On Apollo 15 and 16, there were also several orbital experiments, the Gamma-ray Spectrometer, the X-ray Fluorescence Spectrometer, and the Alpha Particle Spectrometer, that were designed to measure the chemical composition of the lunar rocks. The Gamma-ray Spectrometer mapped the abundance of iron, titanium, and thorium at the Moon’s surface. The X-ray Fluorescence Spectrometer mapped the abundance of magnesium, aluminum, and silicon.

These experiments allowed the detailed measurements of the Apollo samples to be generalized to a larger region of the Moon. For example, the mare are typically high in iron and low in aluminum, which is evidence that they are composed of basalt even in places that were not directly sampled by Apollo missions.

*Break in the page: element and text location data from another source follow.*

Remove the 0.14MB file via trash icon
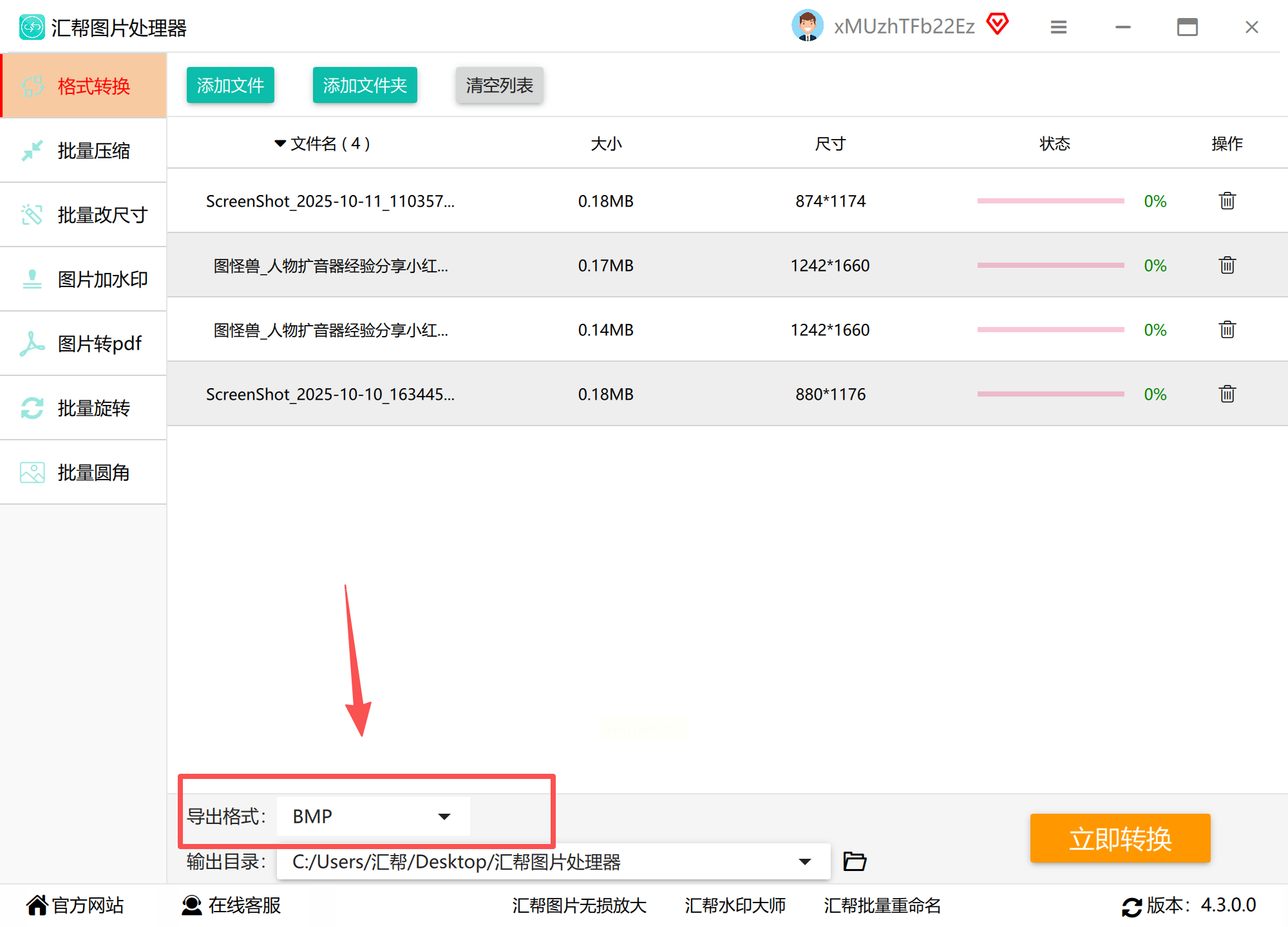The width and height of the screenshot is (1288, 927). pos(1227,330)
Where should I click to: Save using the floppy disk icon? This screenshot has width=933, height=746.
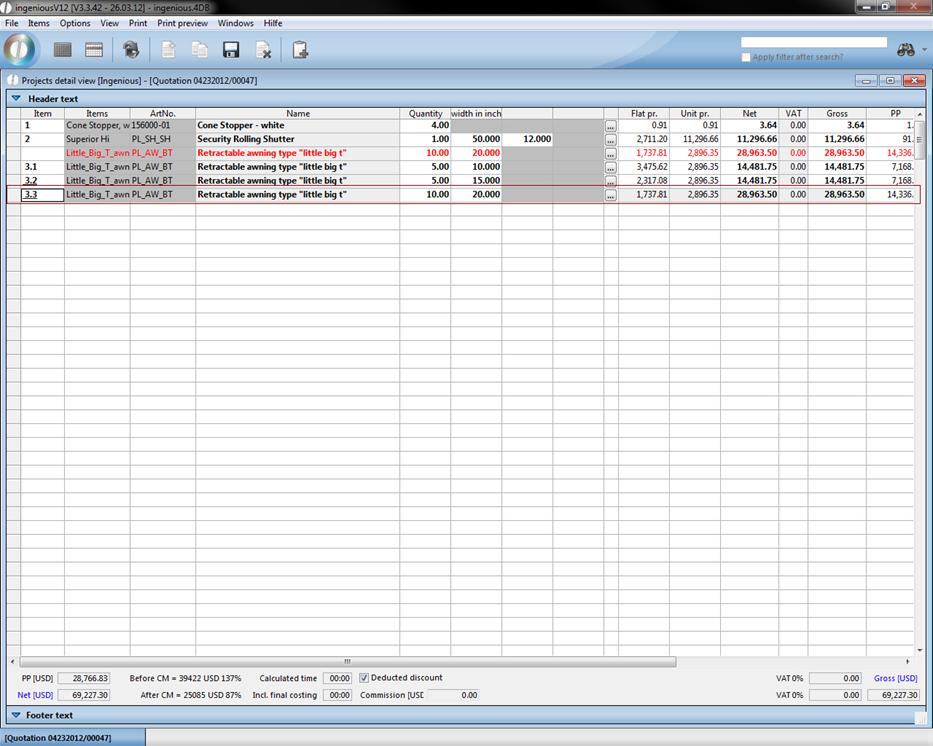pyautogui.click(x=231, y=50)
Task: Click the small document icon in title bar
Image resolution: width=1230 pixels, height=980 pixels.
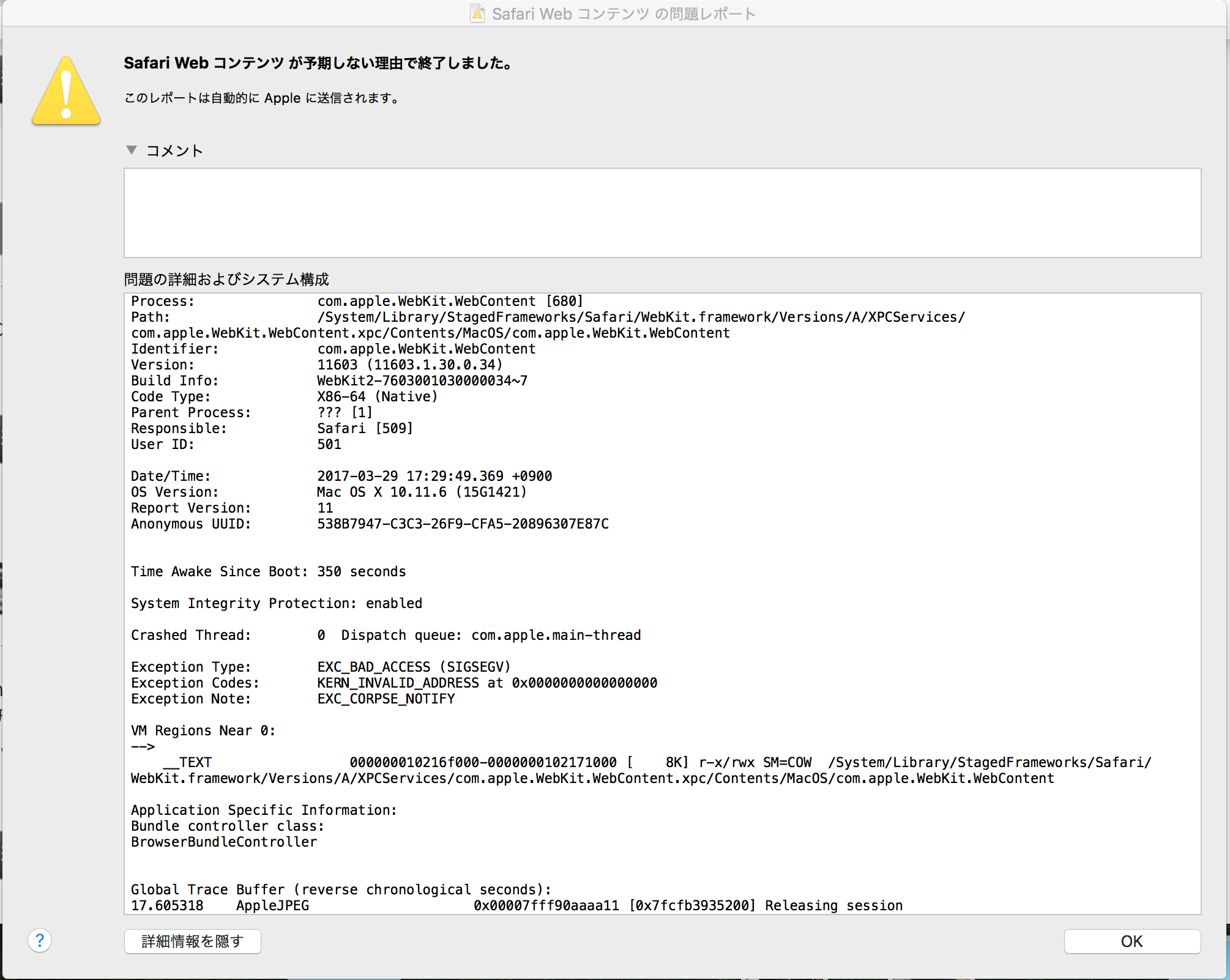Action: 477,13
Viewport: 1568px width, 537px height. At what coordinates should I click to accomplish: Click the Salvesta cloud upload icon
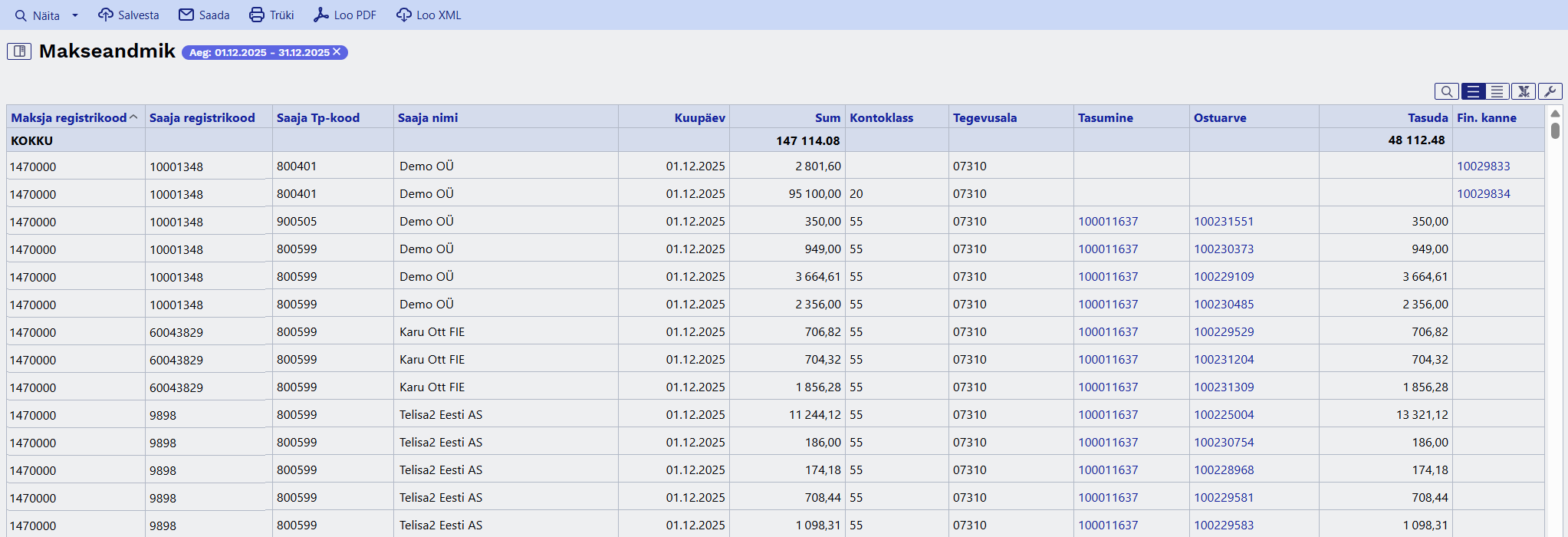point(106,15)
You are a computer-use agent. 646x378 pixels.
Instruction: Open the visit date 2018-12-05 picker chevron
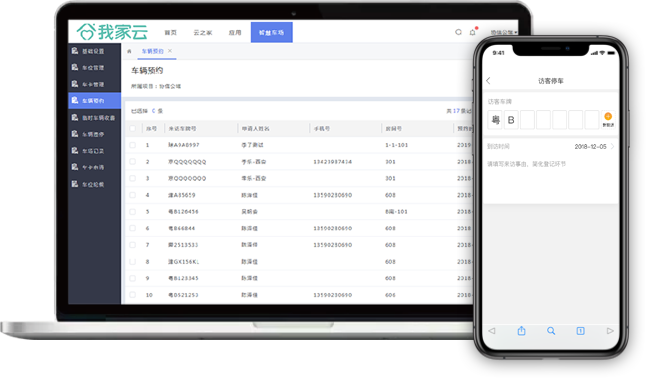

Basalts from Apollo 11 and Apollo 17 are high in titanium due to the mineral ilmenite; the gamma-ray data shows that high Ti basalts also occur in western Oceanus Procellarum. Samples from the western part of the lunar nearside obtained by Apollo 12, 14, and 15 include a type of basalt known as KREEP. KREEP is a chemical acronym, denoting rocks that are rich in potassium (denoted chemically as K), rare earth elements (REE), and phosphorous (P). Thorium behaves chemically as a rare earth element, and the gamma-ray data maps out regions where KREEP may be abundant. Lunar highland rocks sampled by Apollo are anorthosites; they have abundant plagioclase, which is rich in aluminum. The orbital data shows that such rocks dominate the lunar highlands, even in regions that were not sampled by Apollo. Both the Gamma Ray Spectrometer and the X-ray Fluorescence Spectrometer were also used to make astronomical observations during the return voyage to Earth, which were coordinated with observations from several large telescopes on Earth.

The Alpha Particle Spectrometer mapped regions of the Moon with high abundances of uranium 238 (or high outgassing rates) by detecting concentrations of radon 222 and polonium 210 in lunar orbit. 238U undergoes radioactive decay to other elements. Two steps in this decay chain involve 222Ra and 210Po, which are both gases. The Alpha Particle Spectrometer detected these radioactive decays. On Apollo 16, a strong local concentration of 210Po was detected in Mare Fecunditatis.